In order to predict the peak strengths for different strength grades, types, or shapes of concrete under equal or unequal triaxial compression, the concept of equivalent confining stress is firstly proposed and then its calculation method for concrete specimens in the shape of a cube, an annulus, or a cylinder is illustrated. Next, a straightforward power-law type of prediction model is developed based on the aforementioned equivalent confining stress by comparing the following three common failure criteria adopted in triaxial compression: the Mohr-Coulomb failure criterion, the Willam-Warnke failure criterion, and the Power-law failure criterion. Furthermore, a rich experimental database that covers a wide parameter range is established according to the triaxial test results reported in previous literature. The model is thoroughly evaluated after calibrating the coefficients in the modified Power-law failure criterion. From the subsequent evaluation result, the proposed model can provide an accurate prediction for concrete under uniform or non-uniform triaxial compression.
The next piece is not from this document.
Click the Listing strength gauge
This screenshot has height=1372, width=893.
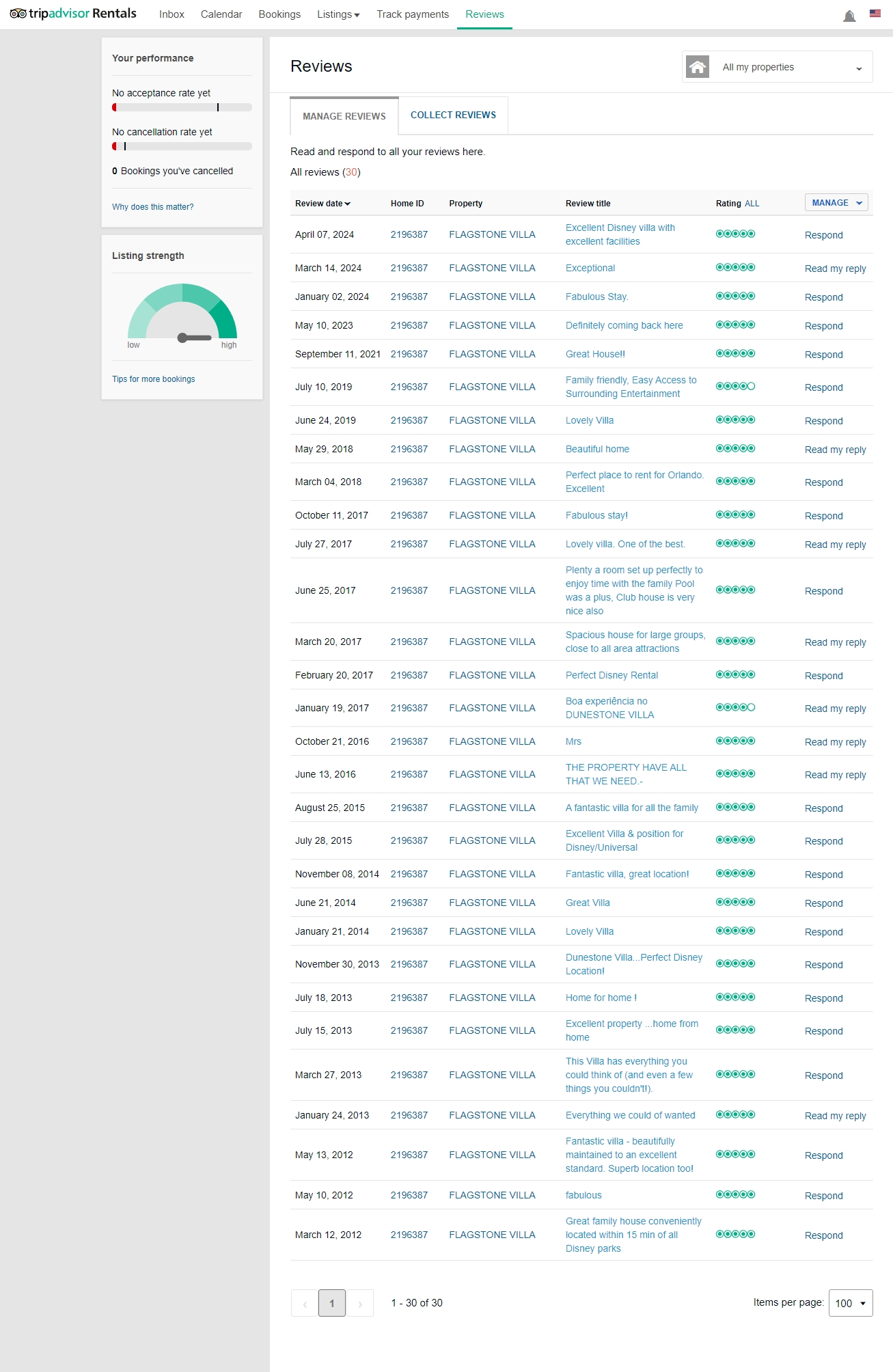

Besides, it also works effectively for different strength grades, types, or shapes of concrete specimens. In fact, in different conditions, the mean ratios of predicted-to-test peak triaxial strengths are all around unity, and the degrees of volatility of predicted results are all at a low level. In brief, this easily usable equivalent confining stress-based strength model can accurately predict the peak triaxial compressive strengths of concrete.